Data to examine:
◆ ◆ ◆ ◆ ◆ ◆ ◆
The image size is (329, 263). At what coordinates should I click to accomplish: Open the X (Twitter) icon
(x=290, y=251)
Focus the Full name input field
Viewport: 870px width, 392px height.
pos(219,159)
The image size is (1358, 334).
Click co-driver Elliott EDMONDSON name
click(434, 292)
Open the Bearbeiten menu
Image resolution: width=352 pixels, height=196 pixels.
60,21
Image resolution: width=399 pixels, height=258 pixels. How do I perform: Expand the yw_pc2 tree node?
◆ ◆ ◆ ◆ ◆ ◆ ◆
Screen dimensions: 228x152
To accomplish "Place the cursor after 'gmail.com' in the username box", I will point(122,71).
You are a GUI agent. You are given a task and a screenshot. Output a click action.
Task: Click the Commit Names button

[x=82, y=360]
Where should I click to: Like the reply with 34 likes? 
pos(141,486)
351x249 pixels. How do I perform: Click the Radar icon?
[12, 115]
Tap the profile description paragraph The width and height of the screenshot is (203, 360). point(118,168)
◆ ◆ ◆ ◆ ◆ ◆ ◆
Required action:
Could you return exactly the lines above from the line with "The image size is (329, 263)." to the line with "Image resolution: width=399", both included, and nothing else?

Result of the task:
The image size is (329, 263). At what coordinates should I click to accomplish: Open the X (Twitter) icon
(x=290, y=251)
Focus the Full name input field
Viewport: 870px width, 392px height.
pos(219,159)
The image size is (1358, 334).
Click co-driver Elliott EDMONDSON name
click(434, 292)
Open the Bearbeiten menu
Image resolution: width=352 pixels, height=196 pixels.
60,21
Image resolution: width=399 pixels, height=258 pixels. How do I perform: Expand the yw_pc2 tree node?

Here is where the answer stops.